Hot and slow and sticky. Ice cream and sprinklers and grilled burgers. Ponytails and cotton skirts and loose tank-tops. Almost-daily trips to the pool, freezer pops and blinking fireflies. Juicy watermelons and tender corn on the cob and refreshing pasta salads. June is probably my favorite month of the year.
June speaks to me of freedom + slowness and a sort of external permission for my body and soul to find rest, relaxation, and rebooting. No deadlines. Pared down schedules. A deep exhale.
My body and emotions have been whispering to me that I am burned-out. I didn’t see it coming this time, and my pride has been wounded by that realization. I had a misguided belief that because I have a sober attitude towards burn-out, plus a proactive life towards refilling my well, that I had somehow become immune to its exhaustion.
As I look back on the past year, my being empty totally makes sense. I reviewed my Powersheets from January and was reminded that I had written down the need to tend myself, to quiet my life, to recognize the intensity of my parenting season. Somehow from January to June, I neglected to follow-through on what my heart had been telling me, and now I am running on fumes.
I have not written my recovery-from-burnout plan yet because what I need most right now is mind, emotion and body rest. I need sleep and spaces of quiet and a narrow focus on home and children. As I get closer to the beginning of the school year when my already-full-plate becomes fuller, I know that I will need a detailed plan for living well within my limits.

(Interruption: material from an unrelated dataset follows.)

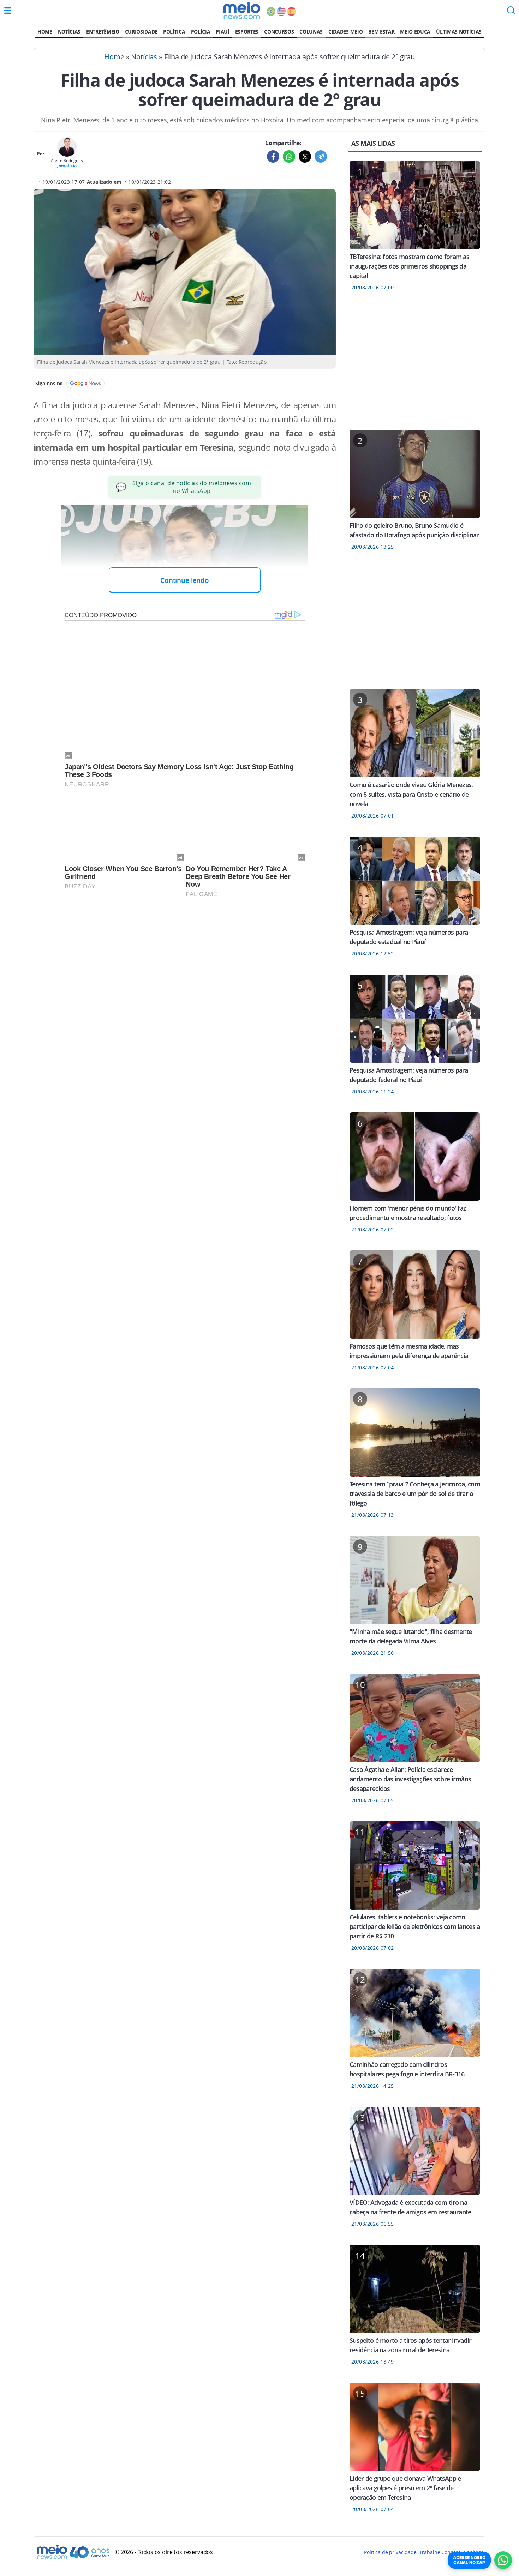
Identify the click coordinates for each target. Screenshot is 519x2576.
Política (174, 31)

For now though, I am writing a Simple Summer Self-Care Plan:
Sleep as much as I need. My littles aren’t allowed to come out of their rooms until 8am. Then they have cereal and watch an hour of TV. I have no guilt over this any longer and know that it’s just for a season. I sleep until 8:30, if possible. I feel as if I am making up for about 15 years of being under-slept.
Read lots of fiction. My favorite fiction book in 2016 has been The Nightingale.
Watch Netflix shows with Mike. We just finished Parenthood and now we are finishing the final season of Downton Abbey that we missed when our home was having new flooring installed.
Write. Hospitality and events are something that I value deeply and love doing, but when I am burned-out, the imaginary “closed” sign is hung on the door. I find other ways that I can connect, serve and give that don’t tire or require. Writing out my thoughts on this blog or social media gives me a gentle way to be creative, expressive, and engaged with others in a smaller, sustainable way.
As I get deeper into July, I know that this list will change, but for now, lovely smiling June is extending an invitation to me to simply be.